Position title: ACLS Postdoctoral Fellow in Race, Ethnicity, and Indigeneity [Emerging Voices Fellow], 2022-2024

Address:
Ph.D., Hispanic Languages and Literatures, University of California, Los Angeles

Headshot of a woman with short curly brown hair, she is smiling.

Orphan Lives, Tortured Cities, and Ecosocial Human Rights: Cultural Representations of Mining Terror in the Andes

My dissertation analyzes cultural representations of the Peruvian Andean mining space from the second half of the nineteenth century to 1930, focusing on the mining city as a totalitarian experiment. I examine literary texts by Argentine writer Juana Manuela Gorriti, Peruvian writer Clorinda Matto de Turner, and Peruvian writer José María Arguedas, a report-essay by German-Peruvian social activist Dora Mayer, a scientific report by Peruvian engineer José J. Bravo, and a selection of images by Andean photographer Sebastián Rodríguez. The main contribution of my work is the proposal of two new concepts that can be applied to read not only other cultural representations of modern mining in Latin America but also the phenomenon of transnational mining violence in contemporary times. The first is the concept of “orphan lives”, based both on Giorgio Agamben’s conceptualization of “bare life,” and the Andean notion of “wakcha” (orphan). The second is the concept of “tortured cities”, based on an Arguedas’ metaphor of the mining city of Cerro de Pasco, as well as on Foucault’s conceptualization of punishment. I propose both concepts to describe the eco-biopolitical dispossession of human, nonhuman, and more-than-human lives by modern mining. In my conclusion, I argue that the Andean notion of orphanhood is a core concept for evaluating the dark side of modernity and extractive capitalism, as well as the current dimensions of the ecological and humanitarian crises that we are experiencing today. The theoretical framework I employ and the concepts I propose are allowing me to adopt a transnational approach in my book project, including other Latin American countries. My work aims to develop new concepts that contribute to decolonize and re-dramatize the debate on extractivism and climate change in Latin America.

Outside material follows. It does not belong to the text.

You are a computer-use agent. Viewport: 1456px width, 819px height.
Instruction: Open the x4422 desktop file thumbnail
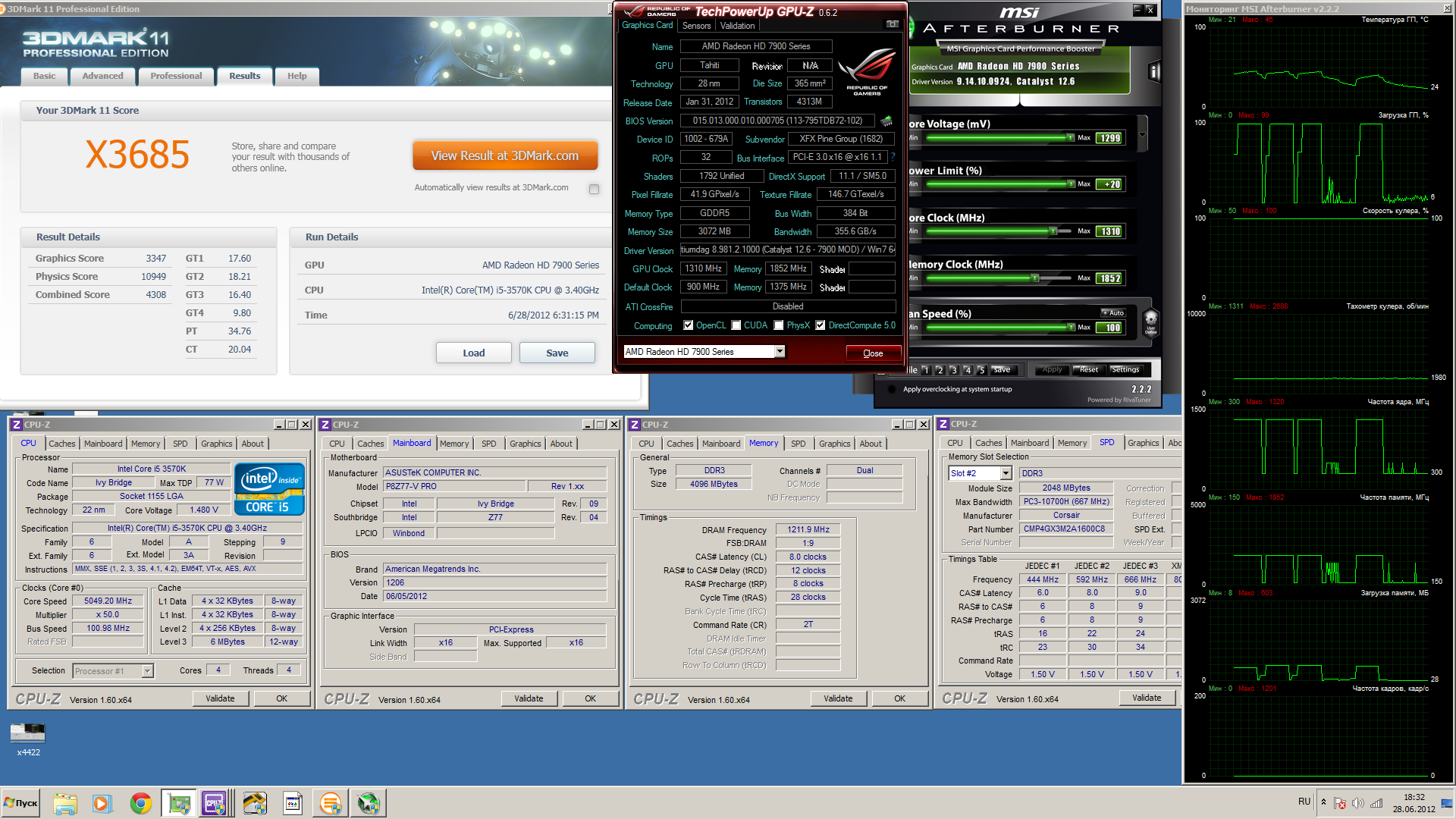point(28,733)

Barbara Galindo holds a Ph.D. in Hispanic Languages and Literatures from the Department of Spanish and Portuguese at UCLA. Her primary research interests focus on nineteenth-, twentieth-century and contemporary Andean and Amazonian Cultural Production; Race, Ethnicity, and Indigeneity; Environmental Humanities; Ecosocial Human Rights; Biopolitics; and Urban Studies. She lived in the Peruvian Amazon where she worked for two years (2010-2012) at the Sachamama Center for BioCultural Regeneration (SCBR). At the SCBR, she coordinated a literary cartonera project for the Kichwa-Lamista indigenous communities that was part of the Cultural Agents Initiative of Harvard University. In 2016, she completed the first Spanish translation of seven essays on Amazonia by Brazilian writer Euclides da Cunha, grouped under the title Un paraíso perdido: ensayos amazónicos and published by Pasacalle, Lima. In 2020, as the Editor-in-Chief of Mester, she completed a peer-reviewed general issue on human rights with a special section on ecosocial human rights (focused on Amazonia and the Andes).